** Required action **
For this task, retype the records below exactly.

[Start of Attachment]

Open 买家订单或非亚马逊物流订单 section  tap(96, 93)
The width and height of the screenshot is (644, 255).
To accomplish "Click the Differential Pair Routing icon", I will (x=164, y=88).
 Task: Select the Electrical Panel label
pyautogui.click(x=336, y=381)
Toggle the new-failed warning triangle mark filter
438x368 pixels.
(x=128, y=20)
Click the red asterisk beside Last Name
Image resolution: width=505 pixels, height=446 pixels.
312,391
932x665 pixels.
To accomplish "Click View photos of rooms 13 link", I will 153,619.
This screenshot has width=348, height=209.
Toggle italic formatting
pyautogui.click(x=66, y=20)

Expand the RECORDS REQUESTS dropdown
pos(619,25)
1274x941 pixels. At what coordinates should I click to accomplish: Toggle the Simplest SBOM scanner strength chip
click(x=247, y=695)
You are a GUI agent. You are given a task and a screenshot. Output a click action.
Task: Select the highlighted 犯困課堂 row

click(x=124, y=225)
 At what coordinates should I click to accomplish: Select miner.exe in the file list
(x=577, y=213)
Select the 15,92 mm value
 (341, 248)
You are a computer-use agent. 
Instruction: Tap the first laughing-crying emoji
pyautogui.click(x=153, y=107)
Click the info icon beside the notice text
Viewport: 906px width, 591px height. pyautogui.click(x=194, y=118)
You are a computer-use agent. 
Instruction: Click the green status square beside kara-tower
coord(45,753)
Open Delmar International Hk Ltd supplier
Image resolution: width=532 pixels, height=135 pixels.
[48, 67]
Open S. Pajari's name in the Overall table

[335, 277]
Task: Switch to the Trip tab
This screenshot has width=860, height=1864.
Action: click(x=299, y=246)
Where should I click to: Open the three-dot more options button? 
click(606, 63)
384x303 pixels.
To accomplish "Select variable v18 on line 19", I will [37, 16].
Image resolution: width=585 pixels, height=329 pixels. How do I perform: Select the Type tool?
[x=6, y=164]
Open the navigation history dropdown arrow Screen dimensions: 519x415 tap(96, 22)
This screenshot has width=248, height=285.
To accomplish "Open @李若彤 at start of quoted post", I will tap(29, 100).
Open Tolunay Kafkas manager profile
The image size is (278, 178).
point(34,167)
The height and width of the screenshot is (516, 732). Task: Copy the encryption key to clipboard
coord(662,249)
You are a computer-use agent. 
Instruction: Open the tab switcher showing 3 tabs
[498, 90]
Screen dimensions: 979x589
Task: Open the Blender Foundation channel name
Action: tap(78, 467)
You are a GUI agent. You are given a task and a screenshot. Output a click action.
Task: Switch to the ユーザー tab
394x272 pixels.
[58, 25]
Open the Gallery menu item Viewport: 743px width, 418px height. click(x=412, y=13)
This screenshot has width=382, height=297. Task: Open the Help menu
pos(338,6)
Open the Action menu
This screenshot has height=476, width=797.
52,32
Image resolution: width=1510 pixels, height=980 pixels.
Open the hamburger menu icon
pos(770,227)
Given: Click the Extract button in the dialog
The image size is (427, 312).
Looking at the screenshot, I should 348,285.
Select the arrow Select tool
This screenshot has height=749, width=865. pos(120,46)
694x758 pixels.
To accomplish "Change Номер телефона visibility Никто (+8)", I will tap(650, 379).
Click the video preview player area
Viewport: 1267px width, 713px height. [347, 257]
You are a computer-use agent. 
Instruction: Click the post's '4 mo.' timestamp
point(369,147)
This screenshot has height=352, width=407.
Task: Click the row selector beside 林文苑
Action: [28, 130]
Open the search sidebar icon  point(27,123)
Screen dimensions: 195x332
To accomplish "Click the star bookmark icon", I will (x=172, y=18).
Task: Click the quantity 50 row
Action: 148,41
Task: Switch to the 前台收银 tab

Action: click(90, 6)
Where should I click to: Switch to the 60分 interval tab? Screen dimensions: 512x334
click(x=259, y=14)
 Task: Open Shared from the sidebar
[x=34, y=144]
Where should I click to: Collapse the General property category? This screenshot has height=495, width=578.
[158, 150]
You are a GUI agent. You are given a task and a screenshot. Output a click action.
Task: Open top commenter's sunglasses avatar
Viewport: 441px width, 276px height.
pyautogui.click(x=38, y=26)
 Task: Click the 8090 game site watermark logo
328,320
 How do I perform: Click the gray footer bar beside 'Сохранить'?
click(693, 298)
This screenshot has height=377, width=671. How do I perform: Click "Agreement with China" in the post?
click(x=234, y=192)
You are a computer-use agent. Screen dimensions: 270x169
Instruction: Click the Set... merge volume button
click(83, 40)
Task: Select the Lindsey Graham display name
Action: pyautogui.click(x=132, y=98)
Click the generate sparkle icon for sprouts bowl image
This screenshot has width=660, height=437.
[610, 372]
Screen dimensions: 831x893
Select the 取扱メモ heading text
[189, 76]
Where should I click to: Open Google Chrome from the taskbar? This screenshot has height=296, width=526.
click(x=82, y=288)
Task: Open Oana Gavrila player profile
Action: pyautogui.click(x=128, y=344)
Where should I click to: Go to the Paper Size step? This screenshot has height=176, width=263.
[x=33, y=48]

[End of Attachment]

** Response **
Open 买家订单或非亚马逊物流订单 section  tap(96, 93)
The width and height of the screenshot is (644, 255).
To accomplish "Click the Differential Pair Routing icon", I will (x=164, y=88).
 Task: Select the Electrical Panel label
pyautogui.click(x=336, y=381)
Toggle the new-failed warning triangle mark filter
438x368 pixels.
(x=128, y=20)
Click the red asterisk beside Last Name
Image resolution: width=505 pixels, height=446 pixels.
312,391
932x665 pixels.
To accomplish "Click View photos of rooms 13 link", I will 153,619.
This screenshot has width=348, height=209.
Toggle italic formatting
pyautogui.click(x=66, y=20)

Expand the RECORDS REQUESTS dropdown
pos(619,25)
1274x941 pixels. At what coordinates should I click to accomplish: Toggle the Simplest SBOM scanner strength chip
click(x=247, y=695)
You are a GUI agent. You are given a task and a screenshot. Output a click action.
Task: Select the highlighted 犯困課堂 row

click(x=124, y=225)
 At what coordinates should I click to accomplish: Select miner.exe in the file list
(x=577, y=213)
Select the 15,92 mm value
 (341, 248)
You are a computer-use agent. 
Instruction: Tap the first laughing-crying emoji
pyautogui.click(x=153, y=107)
Click the info icon beside the notice text
Viewport: 906px width, 591px height. pyautogui.click(x=194, y=118)
You are a computer-use agent. 
Instruction: Click the green status square beside kara-tower
coord(45,753)
Open Delmar International Hk Ltd supplier
Image resolution: width=532 pixels, height=135 pixels.
[48, 67]
Open S. Pajari's name in the Overall table

[335, 277]
Task: Switch to the Trip tab
This screenshot has width=860, height=1864.
Action: click(x=299, y=246)
Where should I click to: Open the three-dot more options button? 
click(606, 63)
384x303 pixels.
To accomplish "Select variable v18 on line 19", I will [37, 16].
Image resolution: width=585 pixels, height=329 pixels. How do I perform: Select the Type tool?
[x=6, y=164]
Open the navigation history dropdown arrow Screen dimensions: 519x415 tap(96, 22)
This screenshot has width=248, height=285.
To accomplish "Open @李若彤 at start of quoted post", I will tap(29, 100).
Open Tolunay Kafkas manager profile
The image size is (278, 178).
point(34,167)
The height and width of the screenshot is (516, 732). Task: Copy the encryption key to clipboard
coord(662,249)
You are a computer-use agent. 
Instruction: Open the tab switcher showing 3 tabs
[498, 90]
Screen dimensions: 979x589
Task: Open the Blender Foundation channel name
Action: tap(78, 467)
You are a GUI agent. You are given a task and a screenshot. Output a click action.
Task: Switch to the ユーザー tab
394x272 pixels.
[58, 25]
Open the Gallery menu item Viewport: 743px width, 418px height. click(x=412, y=13)
This screenshot has width=382, height=297. Task: Open the Help menu
pos(338,6)
Open the Action menu
This screenshot has height=476, width=797.
52,32
Image resolution: width=1510 pixels, height=980 pixels.
Open the hamburger menu icon
pos(770,227)
Given: Click the Extract button in the dialog
The image size is (427, 312).
Looking at the screenshot, I should 348,285.
Select the arrow Select tool
This screenshot has height=749, width=865. pos(120,46)
694x758 pixels.
To accomplish "Change Номер телефона visibility Никто (+8)", I will tap(650, 379).
Click the video preview player area
Viewport: 1267px width, 713px height. [347, 257]
You are a computer-use agent. 
Instruction: Click the post's '4 mo.' timestamp
point(369,147)
This screenshot has height=352, width=407.
Task: Click the row selector beside 林文苑
Action: [28, 130]
Open the search sidebar icon  point(27,123)
Screen dimensions: 195x332
To accomplish "Click the star bookmark icon", I will (x=172, y=18).
Task: Click the quantity 50 row
Action: 148,41
Task: Switch to the 前台收银 tab

Action: click(90, 6)
Where should I click to: Switch to the 60分 interval tab? Screen dimensions: 512x334
click(x=259, y=14)
 Task: Open Shared from the sidebar
[x=34, y=144]
Where should I click to: Collapse the General property category? This screenshot has height=495, width=578.
[158, 150]
You are a GUI agent. You are given a task and a screenshot. Output a click action.
Task: Open top commenter's sunglasses avatar
Viewport: 441px width, 276px height.
pyautogui.click(x=38, y=26)
 Task: Click the 8090 game site watermark logo
328,320
 How do I perform: Click the gray footer bar beside 'Сохранить'?
click(693, 298)
This screenshot has height=377, width=671. How do I perform: Click "Agreement with China" in the post?
click(x=234, y=192)
You are a computer-use agent. Screen dimensions: 270x169
Instruction: Click the Set... merge volume button
click(83, 40)
Task: Select the Lindsey Graham display name
Action: pyautogui.click(x=132, y=98)
Click the generate sparkle icon for sprouts bowl image
This screenshot has width=660, height=437.
[610, 372]
Screen dimensions: 831x893
Select the 取扱メモ heading text
[189, 76]
Where should I click to: Open Google Chrome from the taskbar? This screenshot has height=296, width=526.
click(x=82, y=288)
Task: Open Oana Gavrila player profile
Action: pyautogui.click(x=128, y=344)
Where should I click to: Go to the Paper Size step? This screenshot has height=176, width=263.
[x=33, y=48]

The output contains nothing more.